╭──

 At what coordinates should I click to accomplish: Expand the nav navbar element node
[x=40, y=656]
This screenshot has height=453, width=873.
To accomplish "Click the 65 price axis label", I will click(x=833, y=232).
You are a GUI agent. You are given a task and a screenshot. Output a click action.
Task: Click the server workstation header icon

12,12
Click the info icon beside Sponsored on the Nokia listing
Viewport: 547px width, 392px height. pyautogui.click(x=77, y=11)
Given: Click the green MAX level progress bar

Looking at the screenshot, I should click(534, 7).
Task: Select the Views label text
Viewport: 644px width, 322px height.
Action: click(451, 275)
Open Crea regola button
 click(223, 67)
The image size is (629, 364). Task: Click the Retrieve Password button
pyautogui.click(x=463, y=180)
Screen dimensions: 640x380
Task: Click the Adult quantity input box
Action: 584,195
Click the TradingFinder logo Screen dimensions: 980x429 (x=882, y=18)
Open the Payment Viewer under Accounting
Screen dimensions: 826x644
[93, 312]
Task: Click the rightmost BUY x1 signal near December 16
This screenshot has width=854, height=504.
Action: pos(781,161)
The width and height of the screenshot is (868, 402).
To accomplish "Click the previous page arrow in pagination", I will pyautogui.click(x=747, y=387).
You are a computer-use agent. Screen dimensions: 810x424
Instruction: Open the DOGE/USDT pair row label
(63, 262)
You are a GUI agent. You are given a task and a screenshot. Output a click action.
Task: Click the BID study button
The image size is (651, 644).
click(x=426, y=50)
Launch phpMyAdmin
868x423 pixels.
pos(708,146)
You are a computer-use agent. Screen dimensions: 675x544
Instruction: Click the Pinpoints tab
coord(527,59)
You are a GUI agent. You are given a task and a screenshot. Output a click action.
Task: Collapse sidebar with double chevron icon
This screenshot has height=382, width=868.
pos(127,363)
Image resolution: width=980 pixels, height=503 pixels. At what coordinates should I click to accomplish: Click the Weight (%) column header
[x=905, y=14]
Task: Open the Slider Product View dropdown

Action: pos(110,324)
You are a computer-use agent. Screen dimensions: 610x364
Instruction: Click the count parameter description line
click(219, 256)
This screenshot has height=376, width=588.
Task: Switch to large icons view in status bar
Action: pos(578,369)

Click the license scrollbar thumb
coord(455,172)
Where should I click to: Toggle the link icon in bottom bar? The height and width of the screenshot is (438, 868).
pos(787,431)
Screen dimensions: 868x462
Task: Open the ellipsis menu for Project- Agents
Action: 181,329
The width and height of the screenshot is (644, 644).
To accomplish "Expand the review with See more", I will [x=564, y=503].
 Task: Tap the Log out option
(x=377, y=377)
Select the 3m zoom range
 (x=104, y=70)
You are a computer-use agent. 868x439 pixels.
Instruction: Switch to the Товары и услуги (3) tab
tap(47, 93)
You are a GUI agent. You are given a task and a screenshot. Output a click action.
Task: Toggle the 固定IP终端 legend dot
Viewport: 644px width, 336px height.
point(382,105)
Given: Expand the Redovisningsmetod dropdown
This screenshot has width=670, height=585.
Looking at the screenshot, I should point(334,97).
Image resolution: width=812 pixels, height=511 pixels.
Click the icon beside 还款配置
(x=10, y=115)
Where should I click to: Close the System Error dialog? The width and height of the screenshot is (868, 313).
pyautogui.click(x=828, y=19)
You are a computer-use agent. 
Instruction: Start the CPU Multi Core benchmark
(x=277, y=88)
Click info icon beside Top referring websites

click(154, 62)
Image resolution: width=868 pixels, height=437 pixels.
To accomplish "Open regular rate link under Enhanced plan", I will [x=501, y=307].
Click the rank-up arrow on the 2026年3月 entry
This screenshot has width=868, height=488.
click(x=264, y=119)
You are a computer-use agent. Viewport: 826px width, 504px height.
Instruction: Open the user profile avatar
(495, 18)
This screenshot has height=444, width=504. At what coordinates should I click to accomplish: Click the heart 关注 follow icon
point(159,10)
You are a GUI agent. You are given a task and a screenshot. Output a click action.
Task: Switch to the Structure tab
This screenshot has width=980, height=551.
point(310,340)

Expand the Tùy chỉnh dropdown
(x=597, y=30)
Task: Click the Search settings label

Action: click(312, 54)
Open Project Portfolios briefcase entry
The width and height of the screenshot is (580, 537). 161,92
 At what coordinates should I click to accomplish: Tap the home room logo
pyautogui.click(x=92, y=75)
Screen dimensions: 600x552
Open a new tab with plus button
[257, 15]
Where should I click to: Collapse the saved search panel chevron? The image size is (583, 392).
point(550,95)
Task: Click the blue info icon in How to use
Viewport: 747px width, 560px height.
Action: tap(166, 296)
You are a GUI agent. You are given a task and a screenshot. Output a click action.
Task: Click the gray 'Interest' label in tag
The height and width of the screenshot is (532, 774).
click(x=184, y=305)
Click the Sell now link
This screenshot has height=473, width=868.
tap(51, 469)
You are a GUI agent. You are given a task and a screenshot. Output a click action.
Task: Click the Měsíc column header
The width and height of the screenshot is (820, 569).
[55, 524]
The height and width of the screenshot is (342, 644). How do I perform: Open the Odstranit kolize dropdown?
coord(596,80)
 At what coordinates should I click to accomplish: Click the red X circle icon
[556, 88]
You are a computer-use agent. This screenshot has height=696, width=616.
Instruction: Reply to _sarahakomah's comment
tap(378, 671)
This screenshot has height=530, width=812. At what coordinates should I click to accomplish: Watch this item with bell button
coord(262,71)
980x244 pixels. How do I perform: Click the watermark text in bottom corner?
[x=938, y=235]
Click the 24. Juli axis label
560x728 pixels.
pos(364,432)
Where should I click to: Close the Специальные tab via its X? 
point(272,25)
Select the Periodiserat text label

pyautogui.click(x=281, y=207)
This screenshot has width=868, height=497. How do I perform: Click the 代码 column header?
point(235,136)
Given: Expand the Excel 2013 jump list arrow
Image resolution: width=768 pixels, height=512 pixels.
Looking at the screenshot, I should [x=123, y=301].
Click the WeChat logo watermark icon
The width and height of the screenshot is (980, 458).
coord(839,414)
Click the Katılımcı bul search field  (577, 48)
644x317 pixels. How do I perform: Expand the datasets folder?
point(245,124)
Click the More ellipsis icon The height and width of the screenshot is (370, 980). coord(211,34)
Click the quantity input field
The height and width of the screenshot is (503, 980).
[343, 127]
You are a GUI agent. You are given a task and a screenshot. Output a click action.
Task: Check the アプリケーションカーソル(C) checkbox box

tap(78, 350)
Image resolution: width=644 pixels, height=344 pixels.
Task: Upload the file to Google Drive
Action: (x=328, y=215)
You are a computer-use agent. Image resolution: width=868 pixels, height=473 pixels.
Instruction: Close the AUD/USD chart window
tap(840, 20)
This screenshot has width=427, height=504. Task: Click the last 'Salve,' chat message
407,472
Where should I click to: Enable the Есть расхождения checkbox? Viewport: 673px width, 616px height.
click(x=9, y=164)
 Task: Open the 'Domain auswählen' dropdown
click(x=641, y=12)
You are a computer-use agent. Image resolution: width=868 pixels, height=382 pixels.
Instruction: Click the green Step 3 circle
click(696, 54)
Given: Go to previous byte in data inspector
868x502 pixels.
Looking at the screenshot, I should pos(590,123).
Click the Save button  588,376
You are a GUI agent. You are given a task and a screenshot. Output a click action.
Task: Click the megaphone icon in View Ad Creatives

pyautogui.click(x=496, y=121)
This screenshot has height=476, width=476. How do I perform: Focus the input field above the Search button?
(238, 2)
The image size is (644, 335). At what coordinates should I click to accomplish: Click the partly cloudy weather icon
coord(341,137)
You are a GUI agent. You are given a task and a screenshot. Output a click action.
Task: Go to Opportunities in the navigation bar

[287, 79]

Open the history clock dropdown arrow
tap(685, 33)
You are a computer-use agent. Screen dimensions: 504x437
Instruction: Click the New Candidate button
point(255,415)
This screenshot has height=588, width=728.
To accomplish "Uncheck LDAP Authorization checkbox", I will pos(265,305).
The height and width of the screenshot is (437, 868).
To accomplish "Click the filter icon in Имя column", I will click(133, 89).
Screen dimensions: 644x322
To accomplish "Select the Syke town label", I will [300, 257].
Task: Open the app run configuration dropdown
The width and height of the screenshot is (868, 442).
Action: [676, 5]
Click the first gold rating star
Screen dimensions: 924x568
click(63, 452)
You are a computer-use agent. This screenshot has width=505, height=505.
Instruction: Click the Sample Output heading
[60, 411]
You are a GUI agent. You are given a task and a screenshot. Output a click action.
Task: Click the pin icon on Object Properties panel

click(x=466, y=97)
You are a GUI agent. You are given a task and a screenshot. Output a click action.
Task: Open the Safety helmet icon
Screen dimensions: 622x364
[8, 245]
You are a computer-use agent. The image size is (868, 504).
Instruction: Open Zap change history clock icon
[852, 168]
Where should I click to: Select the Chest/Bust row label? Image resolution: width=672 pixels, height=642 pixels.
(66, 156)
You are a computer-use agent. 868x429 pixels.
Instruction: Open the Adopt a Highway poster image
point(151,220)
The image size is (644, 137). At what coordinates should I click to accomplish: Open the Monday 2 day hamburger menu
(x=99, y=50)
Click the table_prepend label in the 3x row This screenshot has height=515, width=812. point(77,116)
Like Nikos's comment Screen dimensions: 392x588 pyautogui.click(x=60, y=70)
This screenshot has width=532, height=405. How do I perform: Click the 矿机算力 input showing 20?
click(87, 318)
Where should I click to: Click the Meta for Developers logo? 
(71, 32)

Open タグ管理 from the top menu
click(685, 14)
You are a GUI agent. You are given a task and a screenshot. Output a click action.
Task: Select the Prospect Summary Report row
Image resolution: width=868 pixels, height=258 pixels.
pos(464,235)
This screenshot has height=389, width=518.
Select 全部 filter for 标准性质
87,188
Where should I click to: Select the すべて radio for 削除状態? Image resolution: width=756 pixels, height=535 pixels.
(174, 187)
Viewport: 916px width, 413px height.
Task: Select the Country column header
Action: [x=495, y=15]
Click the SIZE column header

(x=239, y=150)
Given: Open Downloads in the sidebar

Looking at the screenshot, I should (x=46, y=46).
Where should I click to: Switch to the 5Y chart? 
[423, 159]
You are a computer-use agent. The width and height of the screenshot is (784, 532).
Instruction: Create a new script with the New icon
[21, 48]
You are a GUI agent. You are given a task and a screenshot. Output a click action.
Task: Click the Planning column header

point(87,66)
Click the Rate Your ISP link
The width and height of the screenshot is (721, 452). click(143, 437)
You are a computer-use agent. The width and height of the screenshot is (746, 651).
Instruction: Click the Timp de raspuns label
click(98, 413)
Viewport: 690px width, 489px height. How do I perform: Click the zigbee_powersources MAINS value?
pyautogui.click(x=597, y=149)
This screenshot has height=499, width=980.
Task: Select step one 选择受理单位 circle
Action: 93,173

╰──

▶ [EXERCISE DETAILS]: Each line of the data above containing the string "previous" is to be copied.

▶ [RESPONSE TO THIS EXERCISE]:
To accomplish "Click the previous page arrow in pagination", I will pyautogui.click(x=747, y=387).
Given: Go to previous byte in data inspector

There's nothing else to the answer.